Nina and Sue live with a male roommate in a shared house somewhere in Yamato City, Kanagawa Prefecture. Life is quiet and somewhat uninspiring for the three. Like many young people, they work part-time in stores like Tsutaya and Book-Off, study in their spare time, and chase vague dreams of a better life. However, some excitement enters their world when Nina wins two tickets for a free trip abroad. A different locale might usher in some excitement.

The girls head to Singapore, a cosmopolitan city not too different from Japan thanks to the proliferation of global brand stores like Uniqlo. At first, the girls travel around famous sightseeing spots on a typical holiday itinerary, but when Nina loses her smartphone at a cafe, she gets lost and finds herself wandering amidst parts of Singapore which are less touristic. It is here she finds the true freedom to explore unfamiliar places, see unfamiliar sights, and hear unfamiliar sounds and she meets new people on the way.

The most impressive thing about the film is the way Daisuke Miyazaki martials visual elements to frame a travelogue featuring two ultra contemporary girls as revealed by their nails that are blinged up, smartphones accessorized beyond conventional taste, and attachment to tech. They are from a generation used to streaming their adventures over the Internet and the visual quality of the film reflects that. Immediacy and unvarnished honesty are the senses brought up due to the use of digital cameras to capture scenes with very little staging. The format presents flat visuals leading us closer to reality. Sometimes the aspect ratio changes to match a phone’s screen when the girls record themselves or stream videos (complete with on-screen text when people comment on a live-stream) and when the phone is attached to selfie sticks, the world is a whirl of sensations and sounds as the girls tour, a variety of places. Documentary-like direct-to-camera talking head moments really add to the sense of how contemporary this tale is.

The use of these visual devices and careful deployment of tracking and long shots effectively puts us in the environment and head-space of the characters and, once in Singapore, viewers get the popular areas such as the Merlion which, according to Wikipedia, is ranked in Japan as the ‘Three Major Disappointments of the World’. Greeted with “Is this it?”, the character’s muted reactions prime us for Nina’s departure into various urban areas, the markets and restaurants of Chinatown, the Hindu and Muslim quarters with bazaars and temples and mosques, the quiet residential areas complete with tower blocks and bus stops. The film becomes Nina’s tale during these sequences while showing the multi-ethnic make-up of Singapore and the many emotions connected to travelling.

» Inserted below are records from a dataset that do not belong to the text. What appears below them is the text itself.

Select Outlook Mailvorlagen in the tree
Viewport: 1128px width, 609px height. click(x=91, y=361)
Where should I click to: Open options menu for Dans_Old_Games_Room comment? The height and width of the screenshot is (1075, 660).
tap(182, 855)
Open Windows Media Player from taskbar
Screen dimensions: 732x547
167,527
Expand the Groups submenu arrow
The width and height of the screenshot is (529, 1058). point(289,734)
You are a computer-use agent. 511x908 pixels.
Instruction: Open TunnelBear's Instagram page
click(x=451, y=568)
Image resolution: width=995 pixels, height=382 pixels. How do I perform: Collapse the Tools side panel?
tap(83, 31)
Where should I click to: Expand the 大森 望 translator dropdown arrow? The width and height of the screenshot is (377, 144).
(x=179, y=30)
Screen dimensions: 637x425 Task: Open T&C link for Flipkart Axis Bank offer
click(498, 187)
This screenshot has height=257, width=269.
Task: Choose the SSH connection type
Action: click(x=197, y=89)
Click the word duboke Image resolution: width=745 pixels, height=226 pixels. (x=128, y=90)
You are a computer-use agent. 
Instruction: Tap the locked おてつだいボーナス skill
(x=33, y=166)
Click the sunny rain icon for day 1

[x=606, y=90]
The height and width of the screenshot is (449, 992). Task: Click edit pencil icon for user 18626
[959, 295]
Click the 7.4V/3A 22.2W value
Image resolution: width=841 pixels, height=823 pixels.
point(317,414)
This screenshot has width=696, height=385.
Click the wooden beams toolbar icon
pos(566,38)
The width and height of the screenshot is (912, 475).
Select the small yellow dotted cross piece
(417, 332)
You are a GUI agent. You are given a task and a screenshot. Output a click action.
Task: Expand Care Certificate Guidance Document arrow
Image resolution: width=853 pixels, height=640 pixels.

Endo captures the dislocation of being a traveller in a foreign land, half recognizing the symbolism of everyday things but unable to translate how she can relate to them or access them. The sense of her wandering around, slightly lost and a little fed up radiates from her slight frowns and exasperated comments. The lack of confidence and direction in her eyes feels realistic to anyone who has just wandered around areas and observed, uncertain about how to engage with people. What also feels realistic is the spontaneous nature of friendships that can spring up when people reach out to each other and conversations with passers-by occur. As any traveller will also attest, the best moments are when a kind person takes an interest because that is when you will see aspects of a city not on any tourist map and so it happens with Nina, as she is shown into a family home and taken to a rooftop concert.

Endo is magnetic in the lead role so that long sequences of her wandering around random urban spaces are bearable. The chemistry between the leading professional actors and some of the extras is solid as they interact on screen and most are good at communicating to the camera and with their fellow actors, working up a nice synchronicity. The best moment is reserved for a dance sequence next to the Merlion that will bring a smile to your face in an otherwise placid film.

It isn’t all fun and games as Miyazaki touches on issues like war as seen by shots of an AWAC aircraft flying and a war memorial but the film is mostly about the listlessness of modern life and constant travel which can be felt in the moments when the people enter a fugue state whilst on the move, staring at nothing in particular and lost in thought as ambient music plays. The film is a mellow space to enter, low-tension, but also a little hopeful as an adventure that has all the hallmarks of being a potential disaster turns into an interesting journey where human kindness can be seen.

Tourism received its world premiere at the Osaka Asian Film Festival on March 10. It will be shown again on March 15.